== 文書本文

TOPICS

「おこもり需要」の掘り起こし
アミューズメント強化でファミリー狙う


 新型コロナウイルス感染症により大きな打撃を宿泊市場において「おこもり需要」が注目を集めている。
 
 宿泊施設は旅行先での滞在場所としての役割が大きかったが、「ホテルで過ごすこと」を目的とするのがおこもり需要だ。
 
 ホテルで過ごす非日常体験によるリフレッシュや、ヘルシーな食事・エステ・スパメニューなどを提供するデトックスプランなど、さまざまな方向性があるが、アミューズメントを充実させる施設もふえている。
 
 宿泊施設のアミューズメントといえば屋内プールや卓球、カラオケ、小規模なゲームコーナー、ボードゲームを連想する人が多いだろう。これらの設備で宿泊者が滞在期間中、飽きずに過ごせるだろうか。現在のおこもり需要を狙ったプランには子ども連れのファミリーを対象にしたものは少なく、子連れを狙うにはアミューズメントの強化は不可欠だろう。またプランによってはアミューズメント施設の利用を宿泊料と別料金とすれば、新たな収入源にもなる。

====
== データ一覧

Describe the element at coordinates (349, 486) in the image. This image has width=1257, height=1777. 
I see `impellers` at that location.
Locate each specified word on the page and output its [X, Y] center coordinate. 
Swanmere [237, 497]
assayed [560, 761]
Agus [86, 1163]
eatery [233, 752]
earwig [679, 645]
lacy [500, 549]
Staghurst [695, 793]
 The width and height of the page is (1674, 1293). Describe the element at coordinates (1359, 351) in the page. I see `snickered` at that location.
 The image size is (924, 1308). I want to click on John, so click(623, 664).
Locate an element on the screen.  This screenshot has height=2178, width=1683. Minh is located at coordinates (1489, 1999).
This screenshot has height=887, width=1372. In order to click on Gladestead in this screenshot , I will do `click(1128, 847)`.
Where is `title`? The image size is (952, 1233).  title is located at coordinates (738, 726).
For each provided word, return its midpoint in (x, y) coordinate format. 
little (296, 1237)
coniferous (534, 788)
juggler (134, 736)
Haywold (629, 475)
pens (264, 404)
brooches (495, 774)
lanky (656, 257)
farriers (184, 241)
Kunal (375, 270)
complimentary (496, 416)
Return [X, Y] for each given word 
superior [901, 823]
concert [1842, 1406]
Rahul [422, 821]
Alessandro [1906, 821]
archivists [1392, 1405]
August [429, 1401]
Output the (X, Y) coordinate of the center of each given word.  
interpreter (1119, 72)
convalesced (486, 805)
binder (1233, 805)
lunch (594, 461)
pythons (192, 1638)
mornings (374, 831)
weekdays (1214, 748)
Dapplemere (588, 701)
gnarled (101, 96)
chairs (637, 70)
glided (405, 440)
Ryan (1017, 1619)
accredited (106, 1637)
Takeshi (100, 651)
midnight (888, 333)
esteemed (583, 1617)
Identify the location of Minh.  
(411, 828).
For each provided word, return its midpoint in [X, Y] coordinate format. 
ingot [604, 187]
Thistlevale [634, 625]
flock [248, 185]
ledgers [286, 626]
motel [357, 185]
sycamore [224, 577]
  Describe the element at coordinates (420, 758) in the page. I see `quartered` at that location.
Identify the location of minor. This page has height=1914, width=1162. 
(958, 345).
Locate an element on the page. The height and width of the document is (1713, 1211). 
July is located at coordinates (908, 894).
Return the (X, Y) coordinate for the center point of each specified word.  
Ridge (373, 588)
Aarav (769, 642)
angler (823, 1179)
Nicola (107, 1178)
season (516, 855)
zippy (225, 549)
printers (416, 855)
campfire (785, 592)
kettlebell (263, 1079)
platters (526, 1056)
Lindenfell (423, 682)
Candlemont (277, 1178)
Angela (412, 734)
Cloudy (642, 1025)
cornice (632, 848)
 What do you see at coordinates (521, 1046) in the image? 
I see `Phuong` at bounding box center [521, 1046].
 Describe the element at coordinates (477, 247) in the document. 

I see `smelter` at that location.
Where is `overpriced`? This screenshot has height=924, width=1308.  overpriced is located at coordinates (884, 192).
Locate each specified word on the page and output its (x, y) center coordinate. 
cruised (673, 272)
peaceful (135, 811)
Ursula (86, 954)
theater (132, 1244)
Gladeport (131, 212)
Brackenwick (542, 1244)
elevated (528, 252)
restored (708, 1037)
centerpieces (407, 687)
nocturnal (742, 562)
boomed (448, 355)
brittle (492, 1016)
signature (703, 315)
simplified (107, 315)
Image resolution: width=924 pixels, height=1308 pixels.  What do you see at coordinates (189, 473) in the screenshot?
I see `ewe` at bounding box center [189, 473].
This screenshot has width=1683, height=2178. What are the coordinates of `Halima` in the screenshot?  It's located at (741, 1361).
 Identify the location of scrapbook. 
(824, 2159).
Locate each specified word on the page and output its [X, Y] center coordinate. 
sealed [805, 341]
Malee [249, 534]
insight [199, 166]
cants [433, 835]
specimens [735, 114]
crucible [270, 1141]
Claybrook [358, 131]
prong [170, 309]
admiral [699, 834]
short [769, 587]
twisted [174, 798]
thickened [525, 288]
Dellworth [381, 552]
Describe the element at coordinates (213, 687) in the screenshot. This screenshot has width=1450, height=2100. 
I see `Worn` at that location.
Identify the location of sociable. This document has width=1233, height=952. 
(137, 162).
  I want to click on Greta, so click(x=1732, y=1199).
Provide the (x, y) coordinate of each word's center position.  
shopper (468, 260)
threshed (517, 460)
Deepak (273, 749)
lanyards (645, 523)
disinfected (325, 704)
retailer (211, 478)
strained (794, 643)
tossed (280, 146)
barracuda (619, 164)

====

## [作業一覧]
- a) おこもり需要の記事から、「新型コロナウイルス感染症によ」で始まり「れば、新たな収入源にもなる。」で終わる部分を、両端の語句も含めて一字も変えずに書き出してください。
- b) 宿泊施設のおこもり需要を扱った記事を、最後の文の後から書き進めてください。

## [解答一覧]
- a)
新型コロナウイルス感染症により大きな打撃を宿泊市場において「おこもり需要」が注目を集めている。
 
 宿泊施設は旅行先での滞在場所としての役割が大きかったが、「ホテルで過ごすこと」を目的とするのがおこもり需要だ。
 
 ホテルで過ごす非日常体験によるリフレッシュや、ヘルシーな食事・エステ・スパメニューなどを提供するデトックスプランなど、さまざまな方向性があるが、アミューズメントを充実させる施設もふえている。
 
 宿泊施設のアミューズメントといえば屋内プールや卓球、カラオケ、小規模なゲームコーナー、ボードゲームを連想する人が多いだろう。これらの設備で宿泊者が滞在期間中、飽きずに過ごせるだろうか。現在のおこもり需要を狙ったプランには子ども連れのファミリーを対象にしたものは少なく、子連れを狙うにはアミューズメントの強化は不可欠だろう。またプランによってはアミューズメント施設の利用を宿泊料と別料金とすれば、新たな収入源にもなる。

- b)
 
 本稿ではアミューズメント機能を強化している施設を紹介する。
 
 

①ネスタリゾート神戸
 
 兵庫県三木市にある「ネスタリゾート神戸」は、約230万㎡ある広大な敷地をいかし約40種類のアクティビティを有している。新たなコンテンツの導入にも積極的だ。
 
 既存の屋外エリアの拡張プロジェクトを進め、2020年7月には4つの屋外アクティビティを新たに導入し「アドベンチャー・キャニオン」をオープンしている。新導入された注目のアクティビティが「スカイ・イーグル」と「スピード・ホーク」だ。スカイ・イーグルはジップラインアクティビティだが、うつ伏せで滑空できる珍しいタイプ。スピード・ホークはレールタイプ・ジップラインで、高低差32m、長さ415mのコースを疾走するアクティビティとなっている(21217日時点ではスピード・ホークの運営を一時中止している)。
 
 屋内アクティビティも充実させている。18年3月に体験型スポーツテーマパーク「レジェンドスポーツヒーローズ」をオープン。大型スクリーンとセンサー技術を活用したデジタルアクティビティで、野球やサッカー、アーチェリーなどのスポーツを中心としたコンテンツが楽しめる。
 
 アクティビティ利用は入場料制(一部別料金)、大人3800円、子ども(4歳以上小学生まで)2800円。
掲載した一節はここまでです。